Set of tasks:
**1.** According to the passage on the record lunar image, how many individual mosaic panes were stitched together to form the image?
**2.** Extend the astronomy passage by writing the text that would follow its final sentence.

To mark International Year of Astronomy, a team of British astronomers have made the largest lunar image in history and gained a place in the Guinness Book of Records! The whole image comprises 87.4 megapixels with a Moon diameter of 9550 pixels. This allows details as small as 1km across to be discerned! The superb quality of the image is shown by the detail below of Plato and the Alpine Valley. Craterlets are seen on the floor of Plato and the rille along the centre of the Alpine valley is clearly visible. The image quality is staggering! The team of Damian Peach, Pete lawrence, Dave Tyler, Bruce Kingsley, Nick Smith, Nick Howes, Trevor Little, David Mason, Mark and Lee Irvine with technical support from Ninian Boyle captured the video sequences from which 288 individual mozaic panes were produced. These were then stitched together to form the lunar image.
Plato and the Alpine Valley.
Please follow the link to the Lunar World Record website and it would be really great if you could donate to Sir Patrick Moore's chosen charity to either download a full resolution image or purchase a print.
A montage of the Solar System. JPL / Nasa
Jupiter is now well placed in the late evening sky in the middle of an excellent apparition.

[Stored data]
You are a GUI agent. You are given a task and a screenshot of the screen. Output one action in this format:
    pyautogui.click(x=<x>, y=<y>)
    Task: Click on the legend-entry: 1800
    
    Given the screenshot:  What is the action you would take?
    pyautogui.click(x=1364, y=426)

Answers for each item:
**1.** 288

**2.**
A Cassini image of Jupiter . Nasa
Jupiter. This month Jupiter, shining at magnitude -2.6, is visible for much of the night and dominates the southern sky in the evening. It was at opposition on the 5th January (when due south around midnight) so, at the start of the month is high in the sky during the evening - being at ~40 degrees elevation by 7 pm and rising to an elevation of over 60 degrees in the south at around 10 pm. This could not be better! By month's end Jupiter will be due south at ~8:30 pm. Jupiter is lying in the constellation Gemini moving westwards in retrograde motion towards the star Mebsuta - Epsilon Geminorum. With a small telescope you can observe the 4 Gallilean moons as they weave there way around it and, at times, be also able to pick out the Great Red Spot visible as an indentation of the South Equatorial belt.
See the highlights above.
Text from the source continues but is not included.